Financial Times A Passion for Fashion


"Jewellery is getting its 1970s groove on as designs become infused with the decade's rebellious spirit."
 - Vivienne Becker

"Conceived by a new generation of designer-jewellers searching for an entirely fresh expression, the movement's leader was Andrew Grima, whose radical space-agey ideas attracted the international jet set to his Jermyn Street boutique.  He teamed bark-like textured gold with massive, craggy gem crystals or coloured stones that were unusual for the time, such as tourmalines cut into unexpeced ways. 

Grima's widow Jojo and daughter Francesca have carried on the business, developing his distinctive style through new jewels imbued with the essence of Grima's philosophy. 

Jojo explains that she couldn't resist revisiting the lei necklace (price on request) of textured, fragmented gold scattered with diamonds, even though it took "two years on the bench" to handcraft.

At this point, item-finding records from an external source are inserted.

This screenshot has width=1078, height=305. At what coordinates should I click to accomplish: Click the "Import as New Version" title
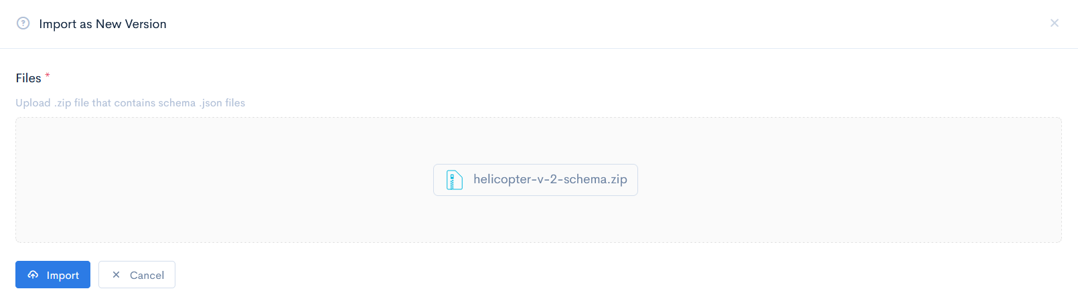[102, 24]
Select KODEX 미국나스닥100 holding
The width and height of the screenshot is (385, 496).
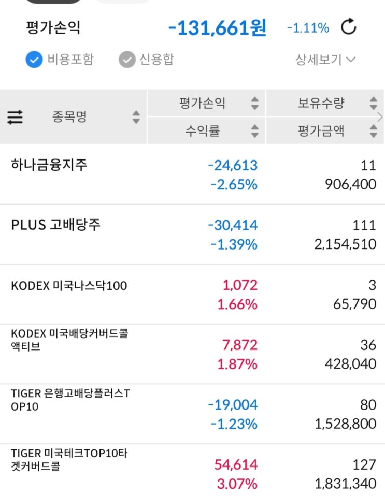click(69, 286)
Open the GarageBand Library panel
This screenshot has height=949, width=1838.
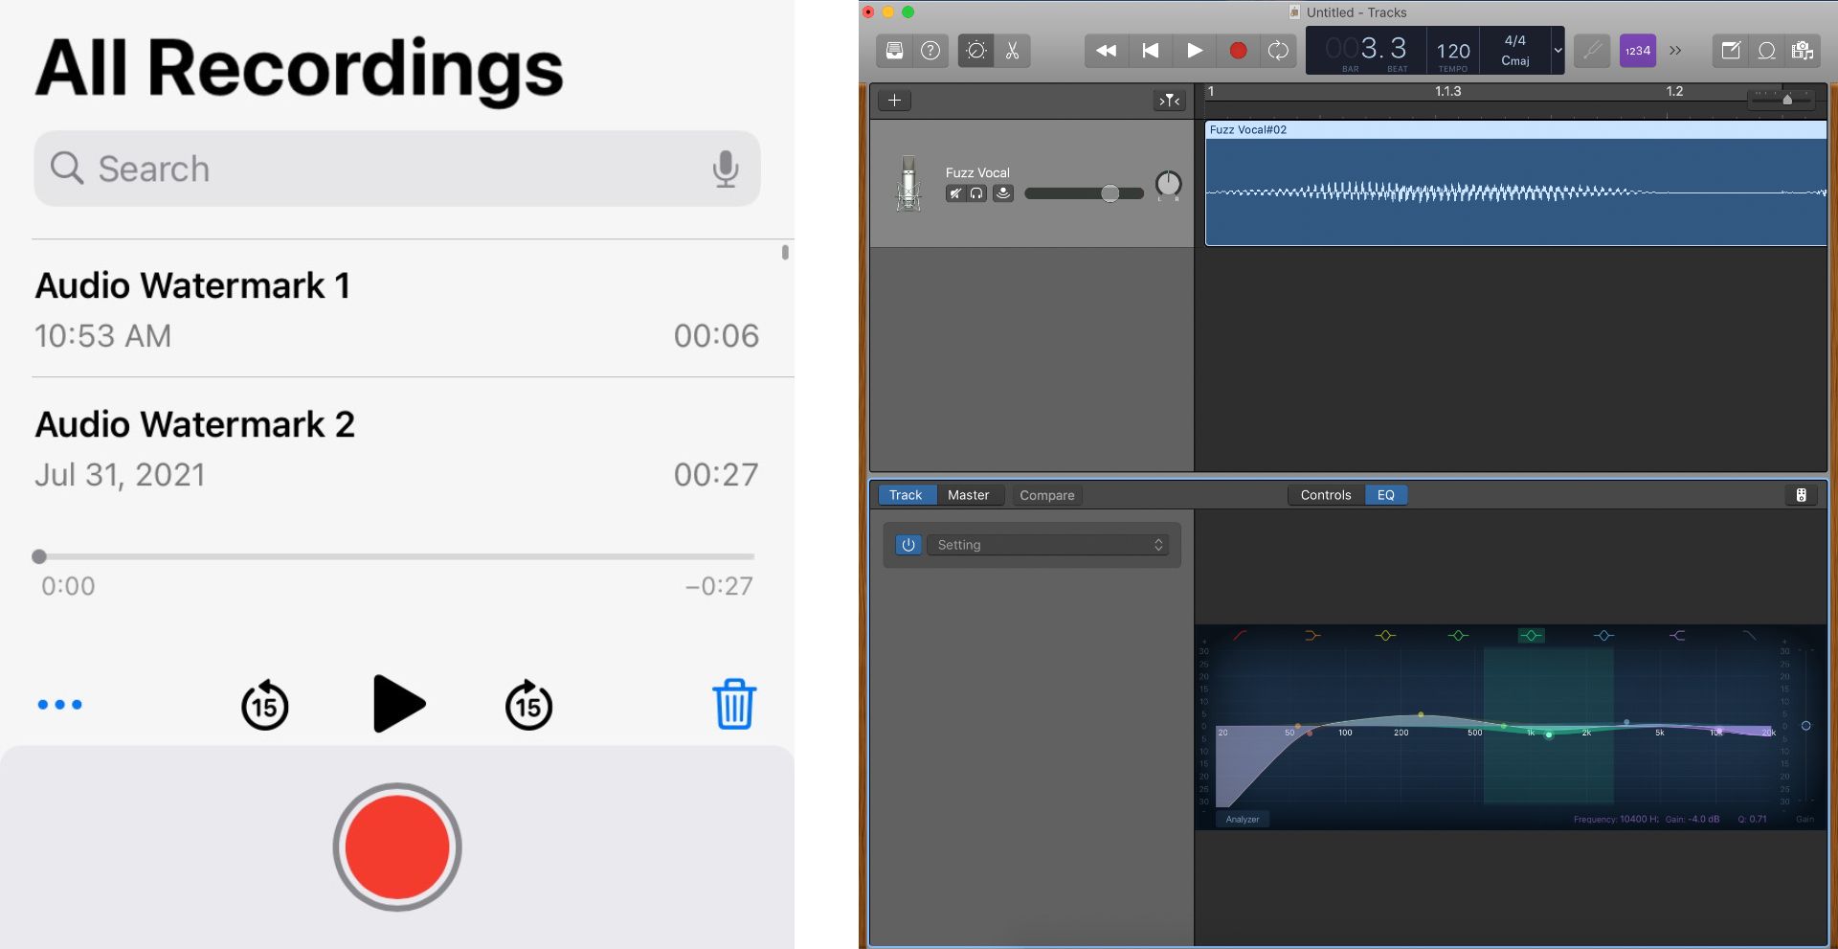(894, 51)
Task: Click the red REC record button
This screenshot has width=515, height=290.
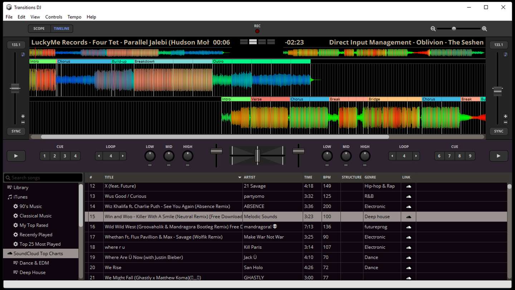Action: (257, 31)
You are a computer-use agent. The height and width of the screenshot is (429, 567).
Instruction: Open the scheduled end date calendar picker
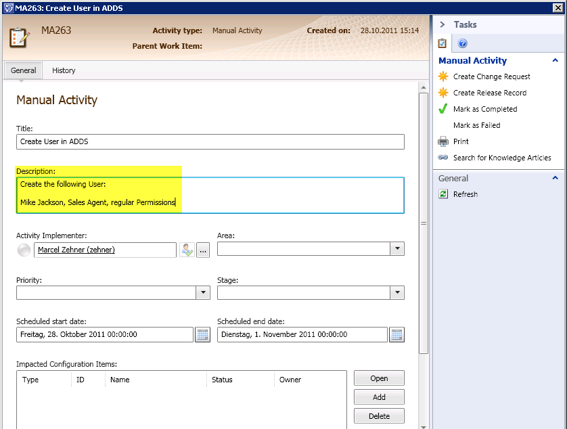[x=396, y=334]
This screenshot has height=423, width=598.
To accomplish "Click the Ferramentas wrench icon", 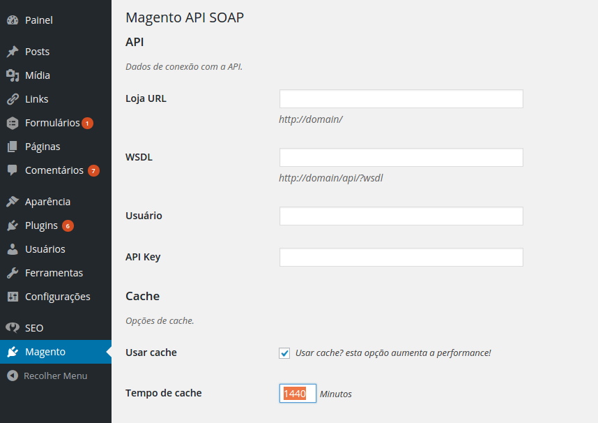I will point(13,273).
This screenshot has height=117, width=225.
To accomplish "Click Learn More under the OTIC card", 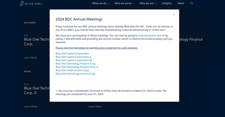I will click(x=30, y=58).
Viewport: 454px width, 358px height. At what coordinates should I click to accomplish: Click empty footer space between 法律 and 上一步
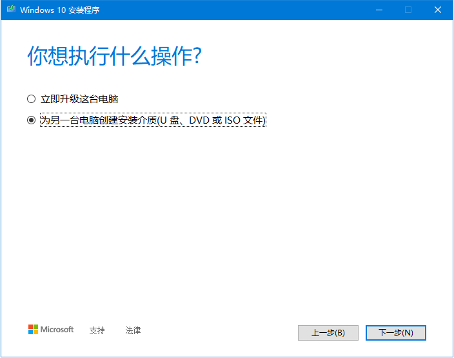pos(219,331)
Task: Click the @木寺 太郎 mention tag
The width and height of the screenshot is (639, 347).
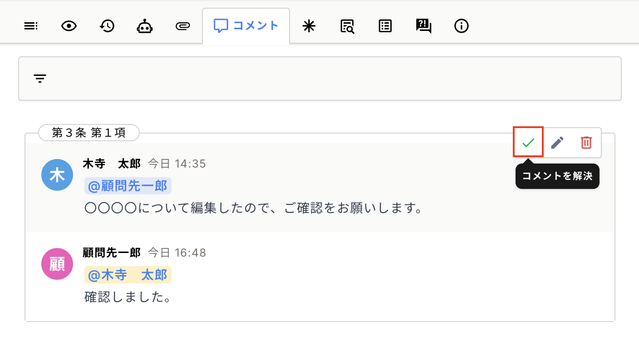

Her update is wider in front and has larger diamonds.  And the hallmark huge rings, standing high on the finger, have evolved too.  Some, designed by Francesca, are more abstract and architectural, and others more in the Grima mould.  Of a new emerald ring (pictured), Jojo says, "I wanted something bold and reminiscent of Andrew, but new and different.  He never made a ring like thiss.  He hated claws, so the marquise diamonds surrounding the central emerald are held in deep, boat-like settings.  I think Andrew would have approved."  Meanwhile the brand's updated statement brooches - 1970s badges of status and style - work well on this season's tailored jackets.  A fan shape uses Grima's original textured gold wire, but in an entirely new design."